8.17.援軍再び
ガロット王国の兵士たちが待機している場所に足を運んでみると、そこには門番と話をしているリーダーらしき甲冑を着た兵士が一人いた。
その後ろには二名の部下を側に置いており、その雰囲気から護衛であるということが良く分かる。
あれが指揮官だろうか。
まだ彼との距離は遠いので、その顔はよく見ることができない。
だが鬼と白を基調とした和服を着ている俺は目立つので、指揮官らしき兵士はこちらを見る。
すると、表情を変えて門番を押しのけ、こちらに走って来た。
門番と後ろに控えていた護衛は、急な行動に慌てて止めようとするが、彼の足の速度はそれなりに速い。
止められる前にウチカゲの前にきて、兜を外して挨拶をしてきた。
「ウチカゲ殿! 久しぶりですな!!」
「む……ん? あ! お主、アスレ殿の家臣のジルニアか!?」
「そうですそうです!」
「ああ!」
俺も思い出した。
アスレの家臣、ジルニア。
奴隷商の取り締まりを強化して何日も寝ずに作業していた奴だ。
俺が回復魔法をこっそりかけていたので、寝ずに作業することができていたようだったが、最後に俺が強制的に眠らせたことがある。
「まさかウチカゲ殿に会えるとは」
「あの時は世話になった」
「いえいえ! 前鬼の里との一件があってから、私たちの異種族に対する考えも変わったのです。お礼を言うのはこちらの方ですよ。えーと、失礼。そちらのお方は?」
「応錬様である」
そう言って、ウチカゲは口元に人差し指を当てる。
ジルニアは首を傾げていたが、何かを思い出したようで俺の顔を見て仰天した。
しかしすぐに口を片手で覆って驚きの言葉を口から出すのを防いだ。
「あ、アスレ様から聞いてはいましたが、まさか本当とは……」
「久しぶりだなジルニア。ま、この事は他言無用で頼むよ」
「はは、勿論です。まったく、貴方たちと一緒だと退屈しませんね、本当に」
確かにそうかもしれないなぁ。
いろいろやらかしてるしな。
「ジルニア様! お待ちください! まだ手続きが!」
「おー、レイトンか。後のことは頼んでもいいか? これからの動きについて話し合いをしたいのだ」
「せめて許可が出るまで待ってください……」
あ、ジルニアの執事のレイトンじゃないか。
そうか、こいつも今回の援軍に呼ばれていたのね。
こいつも奴隷商の一件の時に、兵士を引き連れてガロット王国中を駆けまわっていた。
ということは……もう一人の女性騎士は、メイドのカルナか。
戦闘もできるのあのかメイド……。
万能だな。
今は門番と話して手続きや兵士が待機する場所について話し合っているようだ。
なんだ、ジルニアよりこの二人の方がしっかりしている気がするぞ。
「ほら行きますよ」
「お、おい引っ張るな! う、ウチカゲ殿! 応錬殿! またあとで!」
「おう……」
レイトンはジルニアを引っ張って門の外まで連れ出してしまった。
ジルニアはなんだか愉快に笑っているが、二人は少しばかり呆れている様子だ。
ジルニアってあんな感じだったっけ……?
事務仕事している姿は結構恰好よかった記憶があるんだけどなぁ。
もしかしたら事務仕事を止めて久しぶりに外で活動しているから楽しいのかもな。
強いのかどうかは知らないけど……。
まぁ後は手続きが終われば、防衛のために配置についてもらうことにする。
これだけ人が増えるのであれば、明日にでも水の供給をしていってもいいかもしれないな。

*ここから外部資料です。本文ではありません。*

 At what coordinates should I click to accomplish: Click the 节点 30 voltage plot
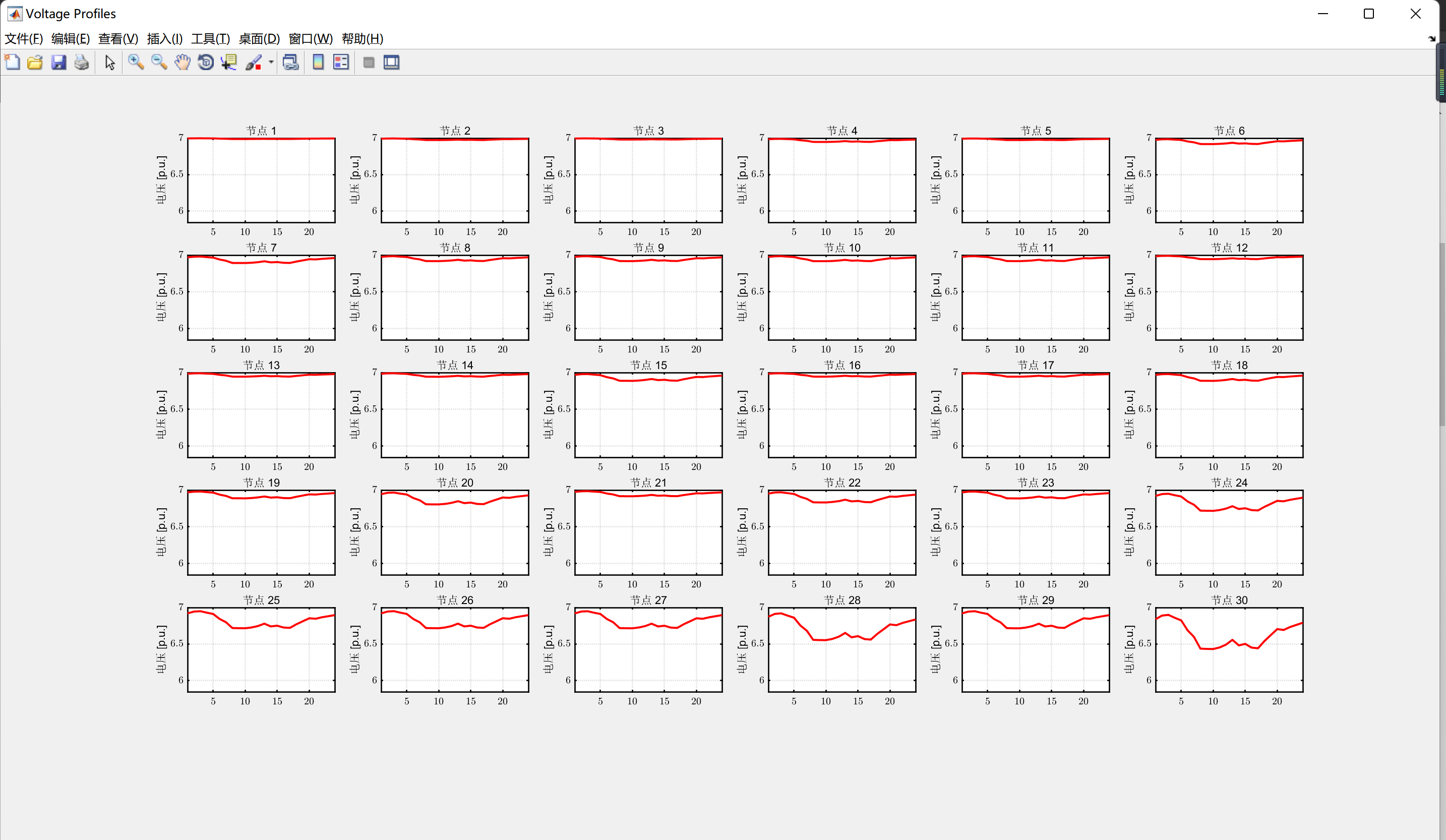pos(1229,649)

領民の負担も少なからず減るだろうし、問題はないはずだ。
「もうそろそろだな」
「はい。城壁の建設も終わったので、本格的に迎え撃つ準備をしてもいいでしょう。襲撃日は明確にされていませんし、悪魔たちが素直にそれを守るかどうかも分かりませんからね」
「確かに。じゃあそういう風にサテラに言っておくか」
ウチカゲの言う通り、確かに悪魔は約束を守るかどうかは分からない。
名前に悪とついているくらいだ。
律儀に守るはずもなさそうだが……よくもまぁ城壁ができるまで襲ってこなかったものだ。

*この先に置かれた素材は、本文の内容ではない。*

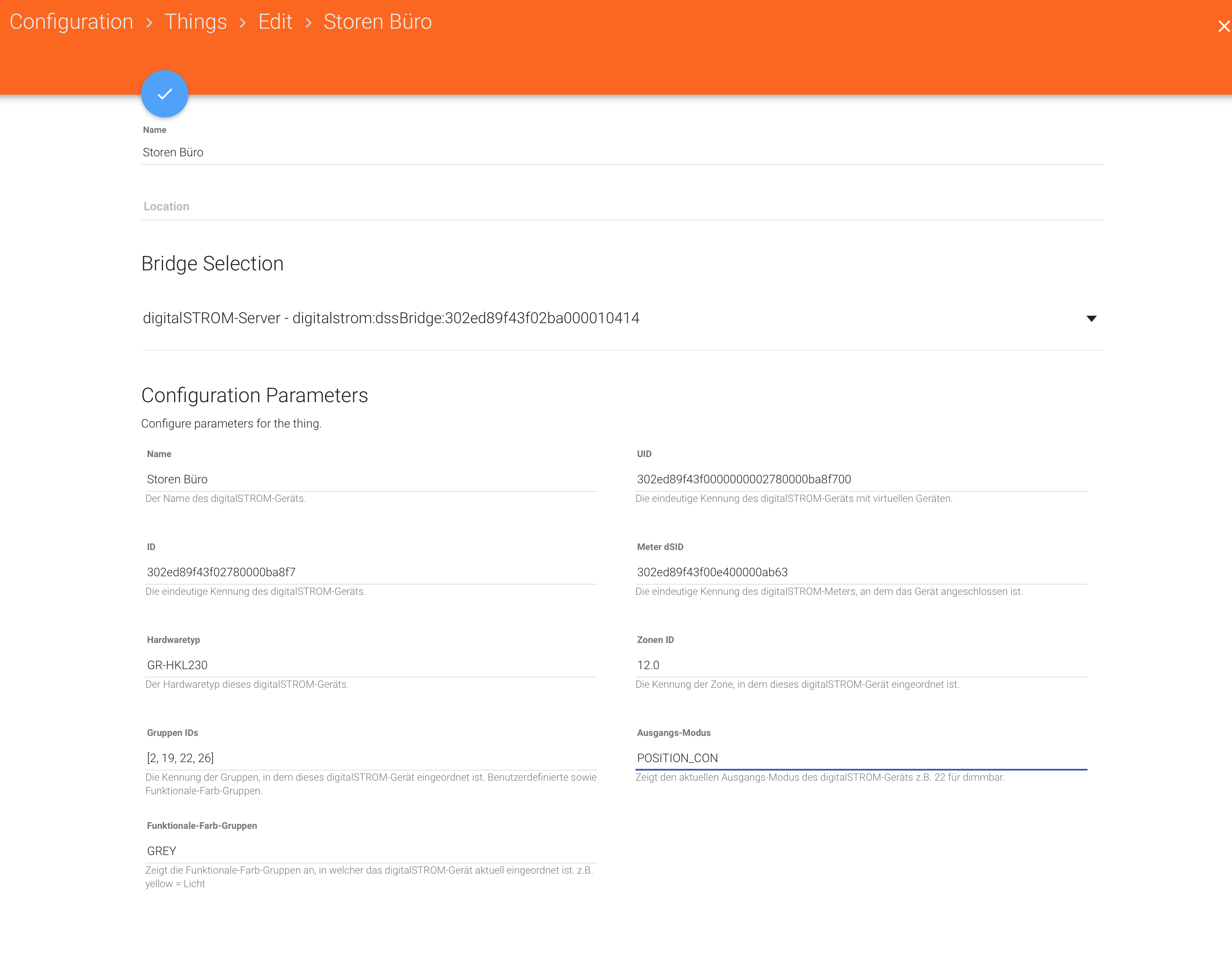Screen dimensions: 1232x975
Task: Click the Storen Büro breadcrumb label
Action: click(377, 22)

……向こうにも何かしらの事情があるのかもしれないが。
ジルニアとの話を終えた俺たちは、この事をサテラに話すために一度屋敷へと戻ることにした。
決戦まであと少し。
襲撃前にガロット王国の兵士の援軍が来てくれたのは好都合だ。
これで守りも固くなるはずだ。
領民にも戦ってもらうことになるので、陸、空どちらとも対応ができる。
後は……襲撃を乗り越えるだけであった。